━━━━━ RECORDS SHOWN
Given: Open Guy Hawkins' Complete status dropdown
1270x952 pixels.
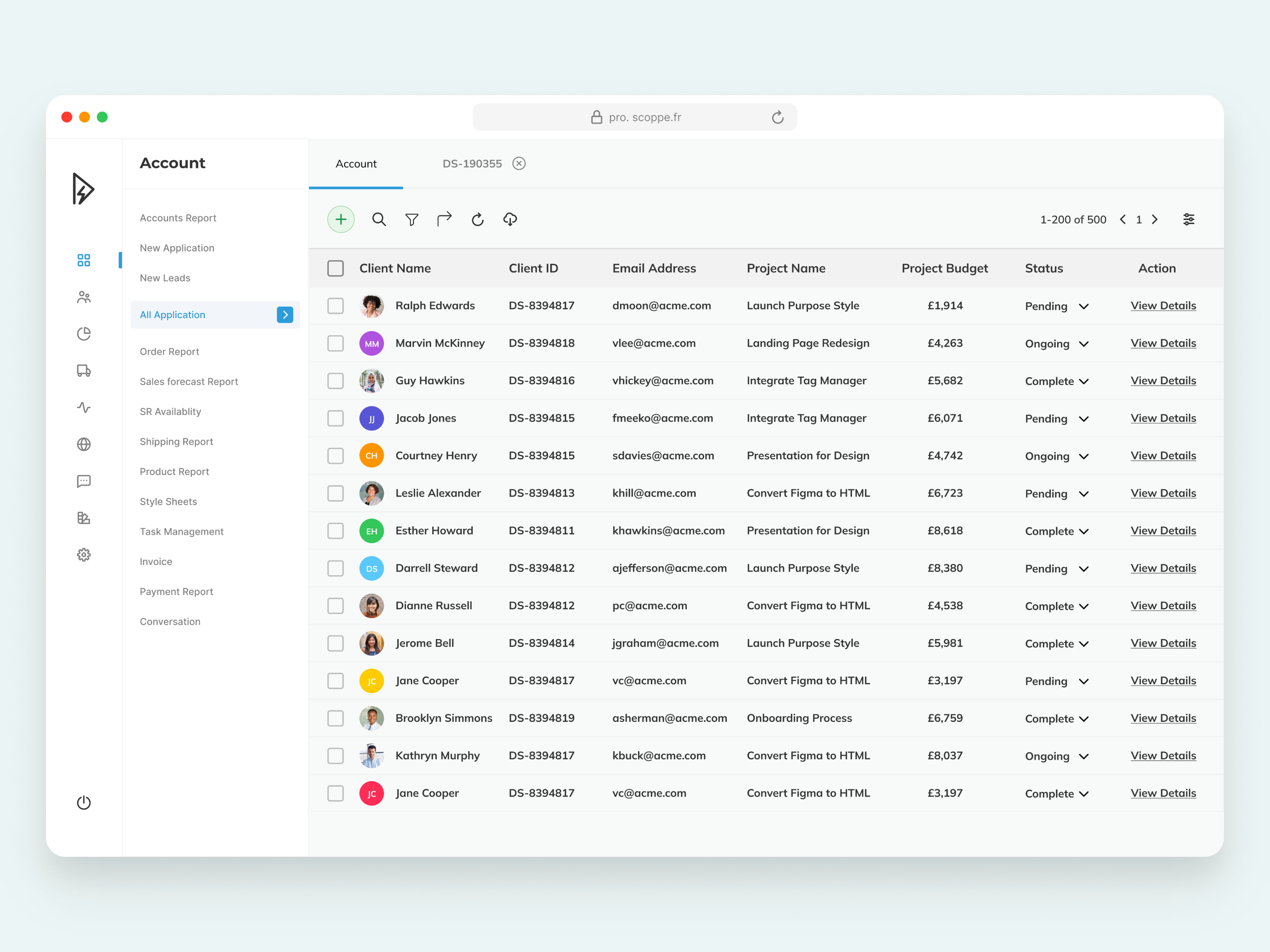Looking at the screenshot, I should pos(1083,381).
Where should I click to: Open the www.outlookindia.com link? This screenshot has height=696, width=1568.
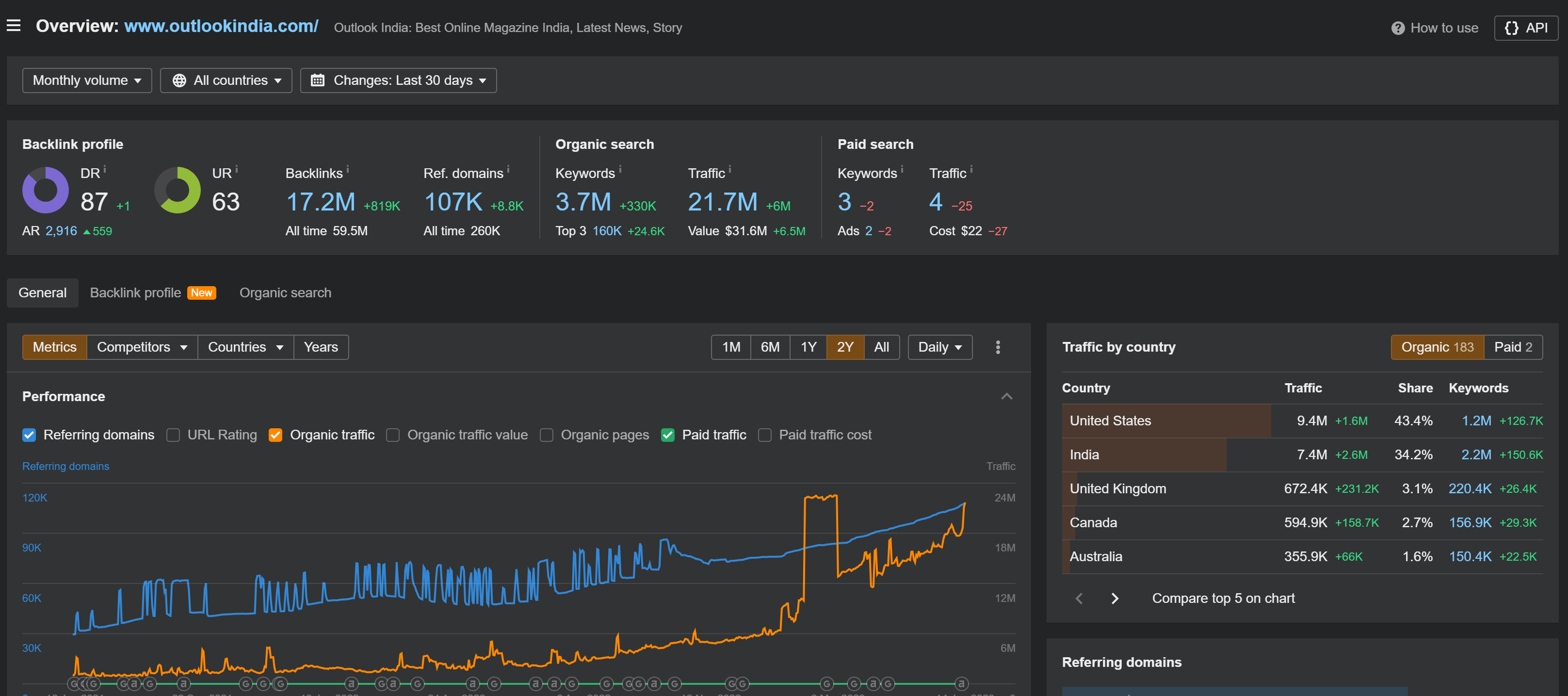221,26
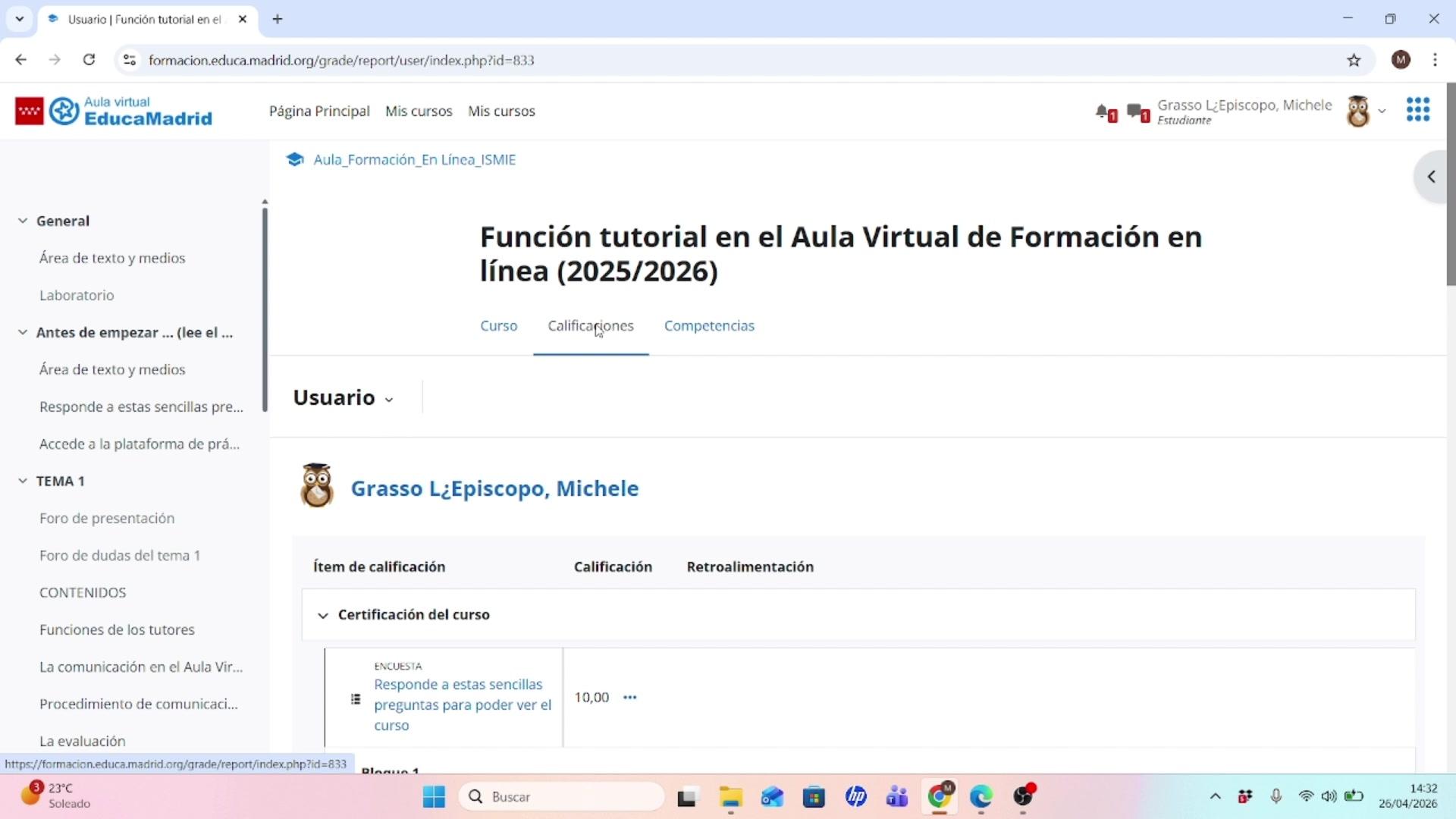
Task: Switch to the Curso tab
Action: pyautogui.click(x=498, y=325)
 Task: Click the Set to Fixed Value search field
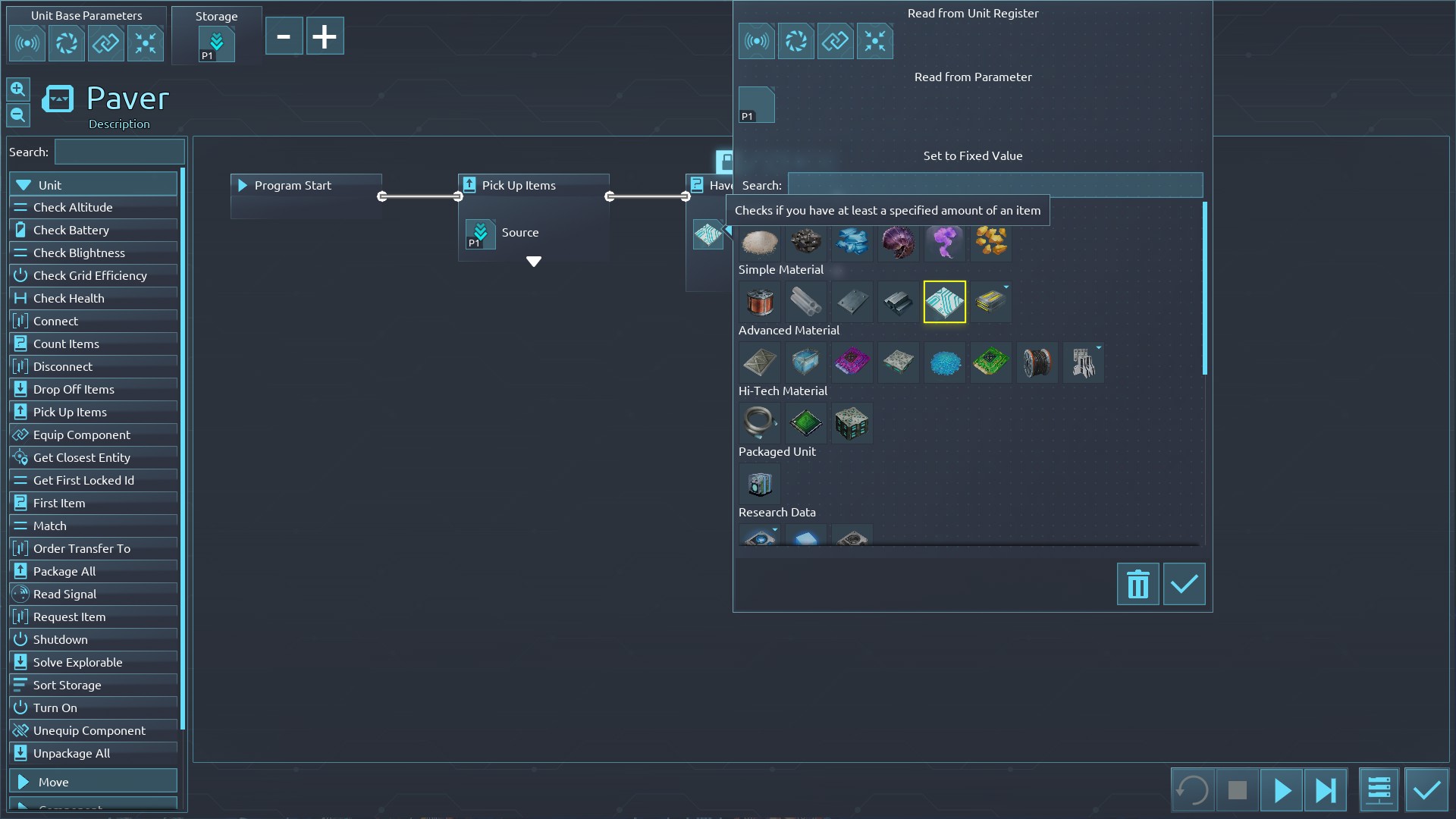[994, 185]
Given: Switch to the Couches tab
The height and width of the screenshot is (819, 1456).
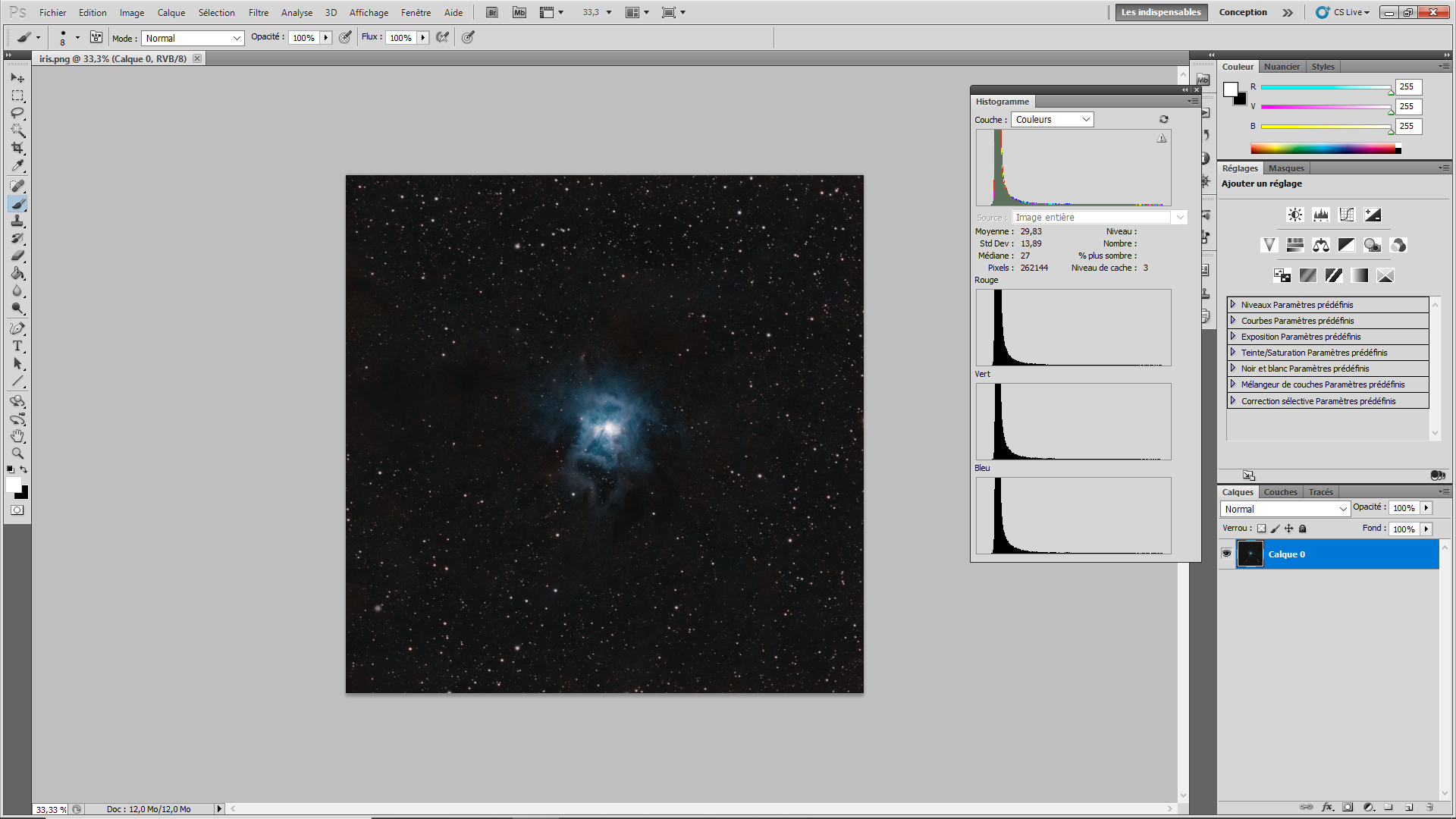Looking at the screenshot, I should click(x=1280, y=492).
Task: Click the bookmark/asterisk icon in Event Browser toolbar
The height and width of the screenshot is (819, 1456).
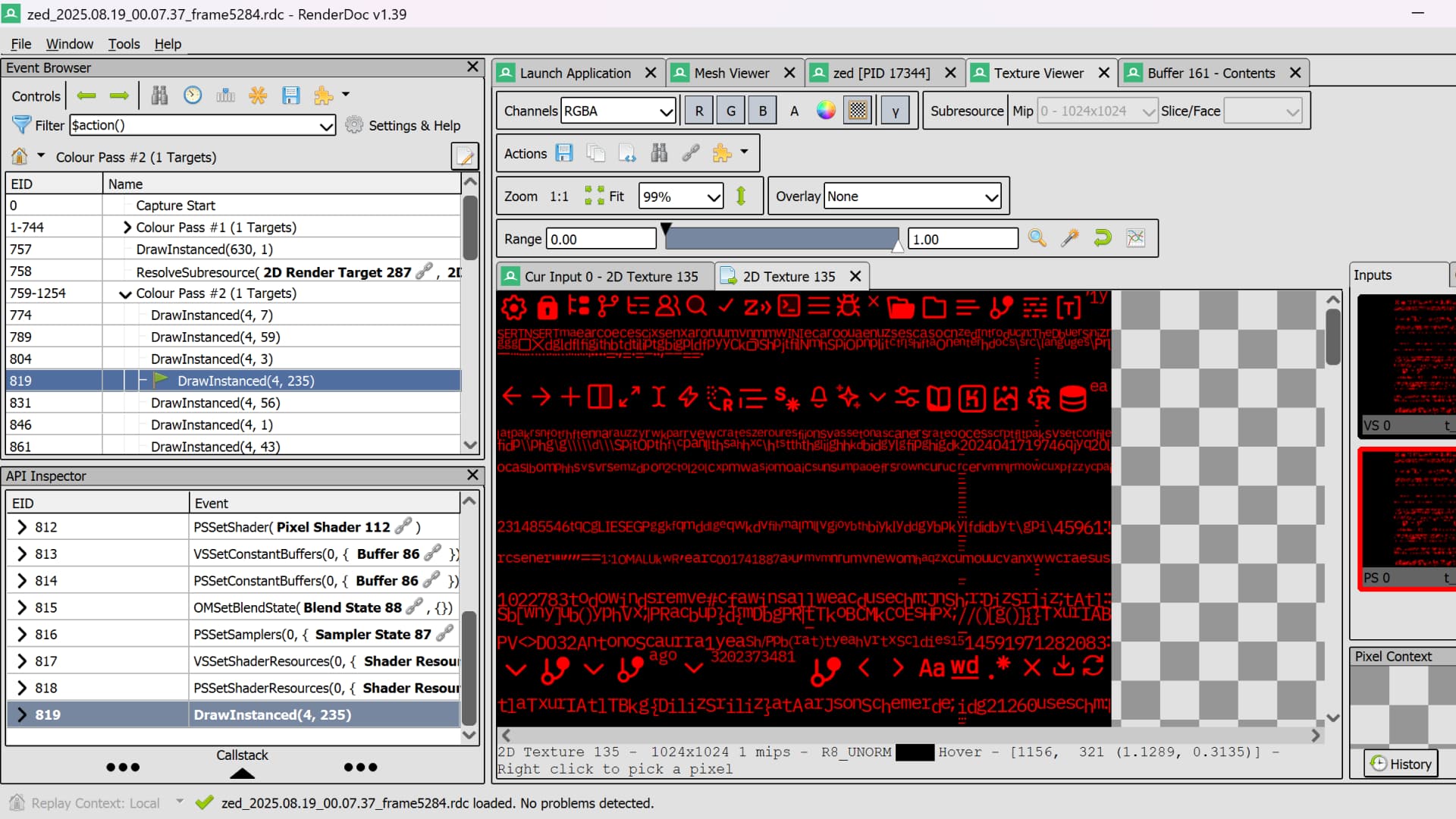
━━━━━━━━━━
*WORK REQUIRED*.
Reproduce every record verbatim, please. Omit the images.

*EXERCISE RESPONSE*.
Given: Open Guy Hawkins' Complete status dropdown
1270x952 pixels.
Looking at the screenshot, I should pos(1083,381).
Where should I click to: Open the www.outlookindia.com link? This screenshot has height=696, width=1568.
221,26
Task: Switch to the Curso tab
Action: pyautogui.click(x=498, y=325)
 Task: Click the Set to Fixed Value search field
[994, 185]
Given: Switch to the Couches tab
The height and width of the screenshot is (819, 1456).
Looking at the screenshot, I should click(x=1280, y=492).
Task: Click the bookmark/asterisk icon in Event Browser toolbar
The height and width of the screenshot is (819, 1456).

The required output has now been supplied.